At this point I normally stop as more filtering usually add objectionable noise.  Any other filtering like unsharp masking is done in                                   Photoshop.

                7.  Processing of color frames.  Stack each color frame the same way you did the lum frame to create master R, G, B frames.  I use the gradient plugin on the color frames as well since they will show the same gradient as the lum frame.  Resize the color frame to square the pixels  and select the"gauss" function to blur the color frames a little.  Then set the "view range" to min/max.  I normally save the master color frames at this point.   You want to equalize the background values.  I use the "arithmetic", "add offset" function to do this.  Subtract from each frame a value that will leave the background  at 100adu.  If the background is 2500, subtract 2400, etc.   Next, increase the white point using linear scaling to a value that begins to show the object fairly well.  Set the background visualization at 50.  Now, set the same white point and black point on the other two color frames using the "view range" "user defined" function.  I usually just right click on the frame to bring up the menu.   Now you have three color frames each with a background of 100 and the visualization is the same with each frame.    If you do not set each frame to the same white and blackpoint, the color balance will be affected.  Select the "color" button on Astroart menu and select "trichromy". Use the defaults and select "Okay". The resulting image is a synthesized RGB image.
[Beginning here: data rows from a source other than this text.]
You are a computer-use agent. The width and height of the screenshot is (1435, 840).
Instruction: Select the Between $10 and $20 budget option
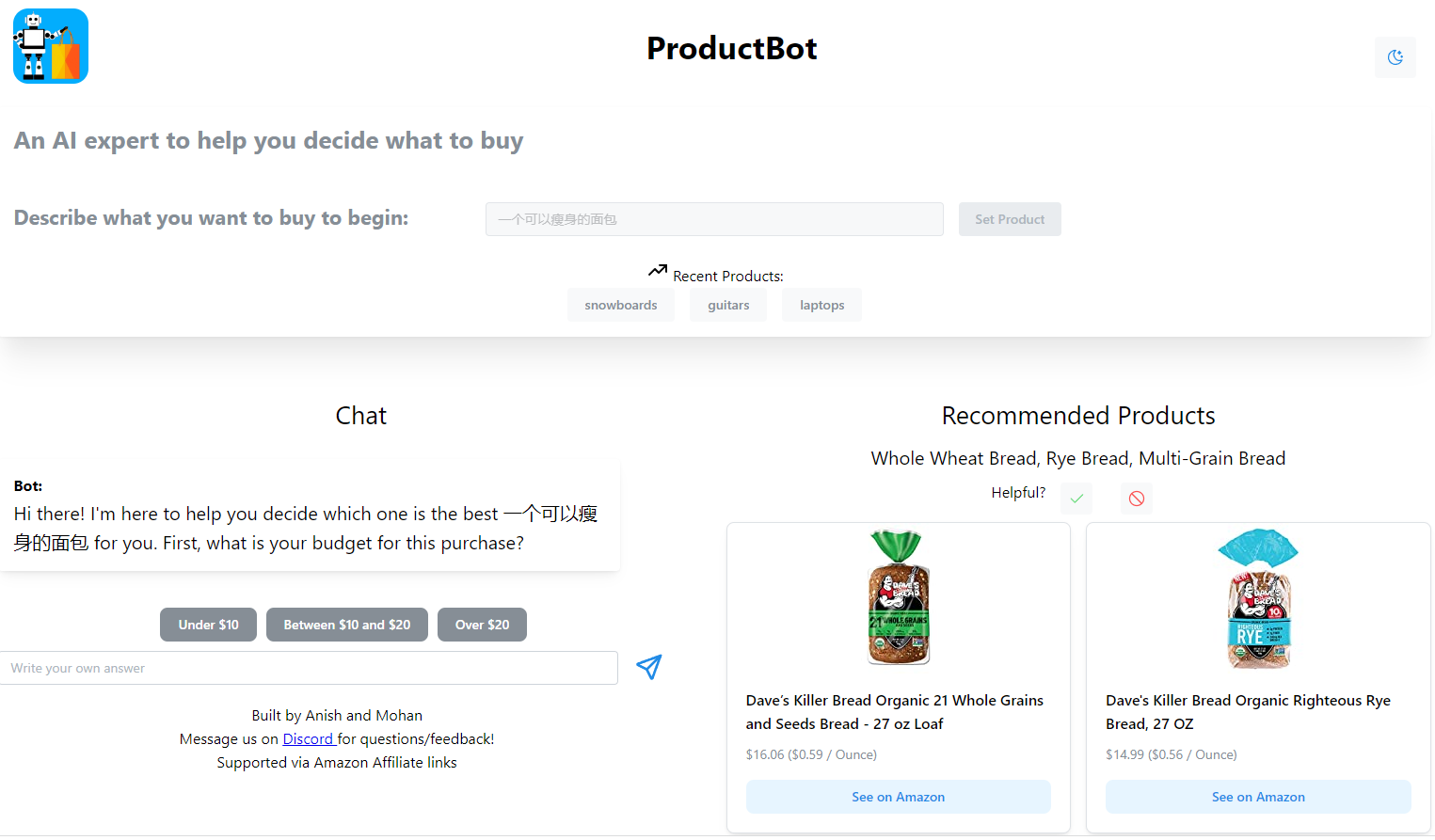[x=346, y=624]
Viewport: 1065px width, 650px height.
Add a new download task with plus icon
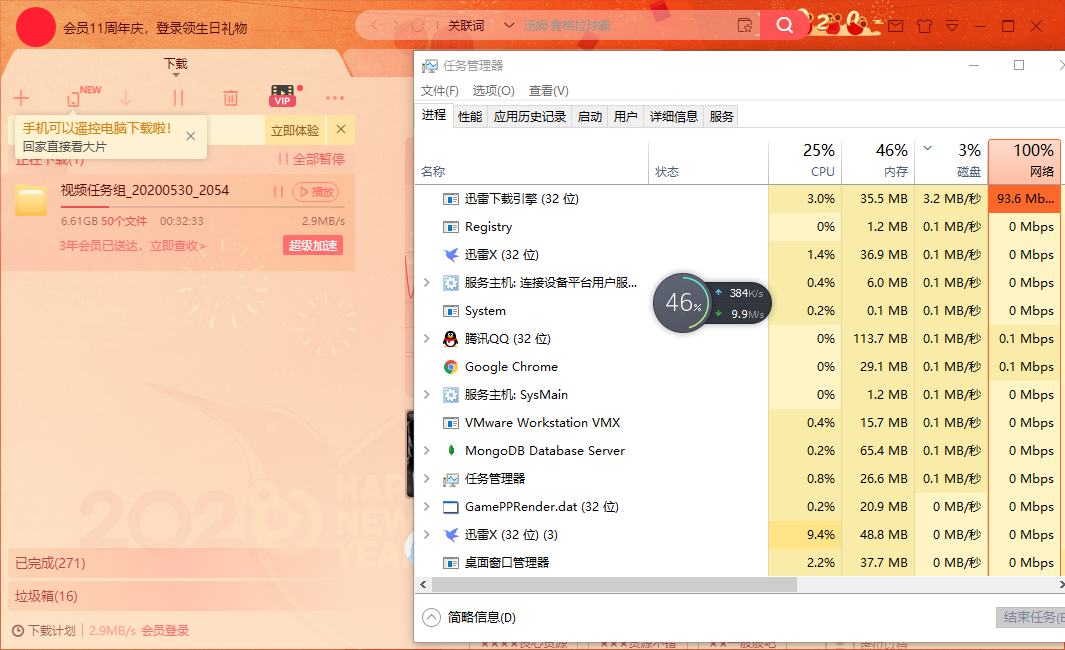20,96
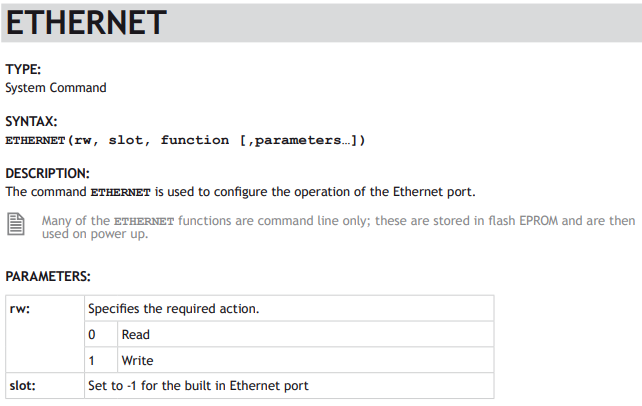
Task: Select the TYPE: section label
Action: pos(23,69)
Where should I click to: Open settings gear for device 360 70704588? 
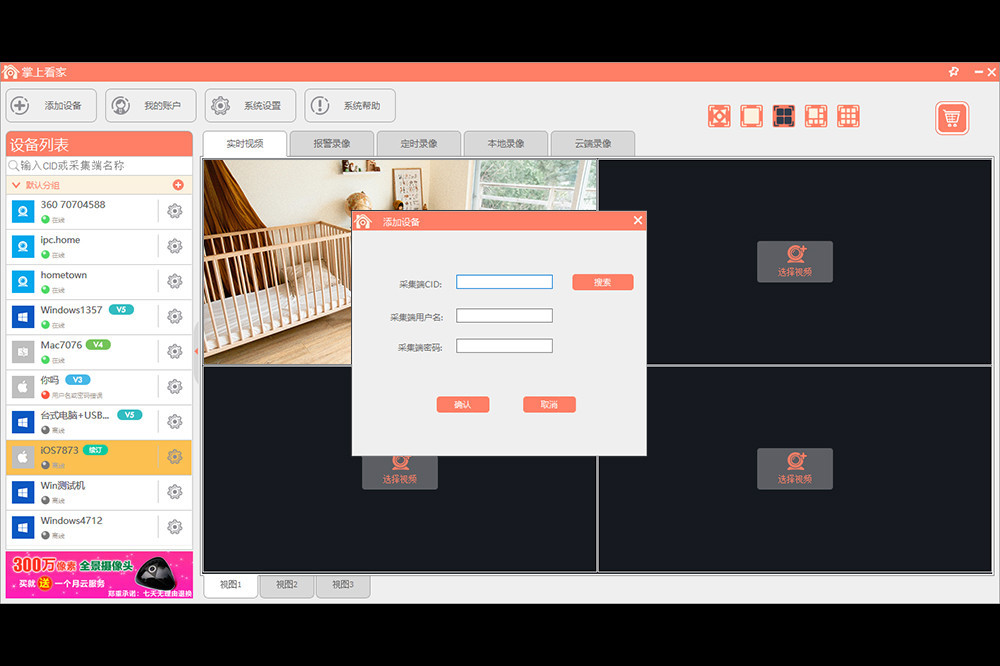[176, 211]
Check the background color, it should be grayish.  If not adjust the bottom sliders on the color balance menu until it background meets your satisfaction.  The image will look dim  but should not affect the LRGB.  To make the LRGB, again select to "Color" tab on the Astroart menu and select LRGB synthesis.  This will ask you to select you Lum image.  Once you do so and select "Okay" your  LRGB image will be created.  If the colors look muted at this point, select to "Color" then "Saturation" tab and increase the saturation to your liking.

At this point your done.  Hopefully you have a colorful deep sky image in front of you.  If your colors look funky or too red you                                 probably did not use a IR blocking filter shooting your images.   Further touch ups can be done in Photoshop or other image                                     editing software of your choice to tweak the brightness/contrast or color balance.